For authentication, dtGateway can easily be integrated with existing LDAP, Kerberos, or PAM framework. You can also choose to have dtGateway manage its own user database.

For authorization, dtGateway provides built-in role-based access control. The admin can decide which roles can view what information and perform what operations in dtGateway. The user-to-role mapping can be managed by dtGateway, or be integrated with LDAP roles.
In addition, we provide access control with granularity to the application instance level as well as to the application package level. For example, you can control which users and which roles have read or write access to which application instances and to which application packages.

For more information, visit our dtGateway security documentation here.

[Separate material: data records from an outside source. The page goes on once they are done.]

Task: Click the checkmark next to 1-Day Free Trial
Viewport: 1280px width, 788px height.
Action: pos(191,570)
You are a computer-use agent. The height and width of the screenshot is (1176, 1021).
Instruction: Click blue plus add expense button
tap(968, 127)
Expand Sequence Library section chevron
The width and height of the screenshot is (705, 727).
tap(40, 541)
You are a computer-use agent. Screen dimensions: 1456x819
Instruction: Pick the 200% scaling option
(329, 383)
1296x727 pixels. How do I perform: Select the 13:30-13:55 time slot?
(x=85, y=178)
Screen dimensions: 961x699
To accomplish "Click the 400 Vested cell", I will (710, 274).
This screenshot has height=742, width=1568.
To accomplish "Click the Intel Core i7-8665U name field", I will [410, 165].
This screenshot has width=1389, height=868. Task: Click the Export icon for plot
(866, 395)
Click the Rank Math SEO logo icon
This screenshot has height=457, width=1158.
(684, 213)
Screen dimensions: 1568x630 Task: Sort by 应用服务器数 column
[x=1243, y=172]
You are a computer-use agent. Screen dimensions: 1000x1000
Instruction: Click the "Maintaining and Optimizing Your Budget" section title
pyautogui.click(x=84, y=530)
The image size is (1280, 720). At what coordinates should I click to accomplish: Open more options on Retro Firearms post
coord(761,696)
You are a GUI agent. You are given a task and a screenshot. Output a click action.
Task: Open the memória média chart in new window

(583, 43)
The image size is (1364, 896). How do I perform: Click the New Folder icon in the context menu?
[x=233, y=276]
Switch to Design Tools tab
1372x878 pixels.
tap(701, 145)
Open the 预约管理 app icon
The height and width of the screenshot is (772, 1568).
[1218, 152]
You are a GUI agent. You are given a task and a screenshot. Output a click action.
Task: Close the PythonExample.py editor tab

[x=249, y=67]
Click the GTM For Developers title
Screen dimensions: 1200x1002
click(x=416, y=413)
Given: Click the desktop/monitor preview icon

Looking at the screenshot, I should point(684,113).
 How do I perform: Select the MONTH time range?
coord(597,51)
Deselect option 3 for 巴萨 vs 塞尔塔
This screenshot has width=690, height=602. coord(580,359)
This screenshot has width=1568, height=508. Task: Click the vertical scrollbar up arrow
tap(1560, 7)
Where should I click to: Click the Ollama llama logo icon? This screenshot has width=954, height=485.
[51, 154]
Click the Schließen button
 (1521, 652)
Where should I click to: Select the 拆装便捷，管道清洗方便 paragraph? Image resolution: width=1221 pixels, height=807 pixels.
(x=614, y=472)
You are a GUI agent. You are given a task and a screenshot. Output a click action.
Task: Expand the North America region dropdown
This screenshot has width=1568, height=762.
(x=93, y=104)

An important part of user delight is backward compatibility. Imagine after a version upgrade, stuff starts breaking because a “new feature” or a “bug fix” changes an API so that components that expect the old API don’t work any more with the new version. That has to be a frustrating experience for the user!

When a user upgrades to a newer version of DataTorrent RTS, we guarantee that existing components or applications that work with previous minor versions of DataTorrent RTS still work. And that includes the REST API. Even when we release a major RTS version that has backward incompatible changes to the REST API spec, we will maintain backward compatibility by versioning the resource paths of the REST API (e.g. with a change in the prefix in the path /ws/v2 to /ws/v3) and maintaining the old spec until the end-of-life of the old version is reached.

We hope dtGateway is a delight to use for DataTorrent RTS users. We welcome any feedback.